[DATA FOR THE TASK]:

------------

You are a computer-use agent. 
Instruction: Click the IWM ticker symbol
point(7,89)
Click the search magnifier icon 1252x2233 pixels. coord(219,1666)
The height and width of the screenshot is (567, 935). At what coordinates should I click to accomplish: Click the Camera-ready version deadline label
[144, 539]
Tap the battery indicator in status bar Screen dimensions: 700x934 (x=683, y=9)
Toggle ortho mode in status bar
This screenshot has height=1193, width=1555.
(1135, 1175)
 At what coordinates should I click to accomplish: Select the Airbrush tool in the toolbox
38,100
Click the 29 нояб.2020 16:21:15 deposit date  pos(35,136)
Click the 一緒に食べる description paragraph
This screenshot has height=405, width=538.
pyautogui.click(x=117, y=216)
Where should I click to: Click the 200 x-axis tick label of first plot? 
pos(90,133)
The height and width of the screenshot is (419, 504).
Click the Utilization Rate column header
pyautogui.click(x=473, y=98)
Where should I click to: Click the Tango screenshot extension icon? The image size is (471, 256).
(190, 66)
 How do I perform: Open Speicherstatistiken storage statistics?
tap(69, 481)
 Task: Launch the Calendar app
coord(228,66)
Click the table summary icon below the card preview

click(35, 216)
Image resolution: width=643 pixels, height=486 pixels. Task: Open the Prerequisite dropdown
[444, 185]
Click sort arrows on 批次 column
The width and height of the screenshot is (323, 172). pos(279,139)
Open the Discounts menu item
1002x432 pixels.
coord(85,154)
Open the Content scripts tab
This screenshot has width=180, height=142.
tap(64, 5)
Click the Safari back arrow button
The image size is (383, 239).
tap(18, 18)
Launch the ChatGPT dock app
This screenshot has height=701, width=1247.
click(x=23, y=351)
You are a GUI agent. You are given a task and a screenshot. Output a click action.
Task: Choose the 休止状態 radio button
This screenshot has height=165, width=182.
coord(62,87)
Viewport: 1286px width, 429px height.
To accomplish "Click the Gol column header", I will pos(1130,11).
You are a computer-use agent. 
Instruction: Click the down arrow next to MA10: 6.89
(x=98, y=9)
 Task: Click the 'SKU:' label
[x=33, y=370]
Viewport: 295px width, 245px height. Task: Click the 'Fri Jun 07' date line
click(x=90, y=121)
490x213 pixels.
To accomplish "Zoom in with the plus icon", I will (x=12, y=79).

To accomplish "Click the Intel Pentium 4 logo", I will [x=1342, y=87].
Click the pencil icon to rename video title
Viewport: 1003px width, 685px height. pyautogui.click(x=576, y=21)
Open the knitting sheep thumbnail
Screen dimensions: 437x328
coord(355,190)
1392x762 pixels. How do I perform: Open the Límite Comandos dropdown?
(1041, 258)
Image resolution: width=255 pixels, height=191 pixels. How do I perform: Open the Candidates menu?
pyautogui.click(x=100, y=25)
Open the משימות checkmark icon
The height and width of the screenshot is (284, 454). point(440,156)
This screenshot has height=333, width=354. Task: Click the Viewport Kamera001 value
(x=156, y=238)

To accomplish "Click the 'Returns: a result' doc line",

------------

Convert the rows between the line holding "Toggle ortho mode in status bar" and the line holding "pyautogui.click(x=117, y=216)", inclusive, into a JSON list of strings with one string per line and blank lines omitted.

[
  "Toggle ortho mode in status bar",
  "This screenshot has height=1193, width=1555.",
  "(1135, 1175)",
  " At what coordinates should I click to accomplish: Select the Airbrush tool in the toolbox",
  "38,100",
  "Click the 29 нояб.2020 16:21:15 deposit date  pos(35,136)",
  "Click the 一緒に食べる description paragraph",
  "This screenshot has height=405, width=538.",
  "pyautogui.click(x=117, y=216)"
]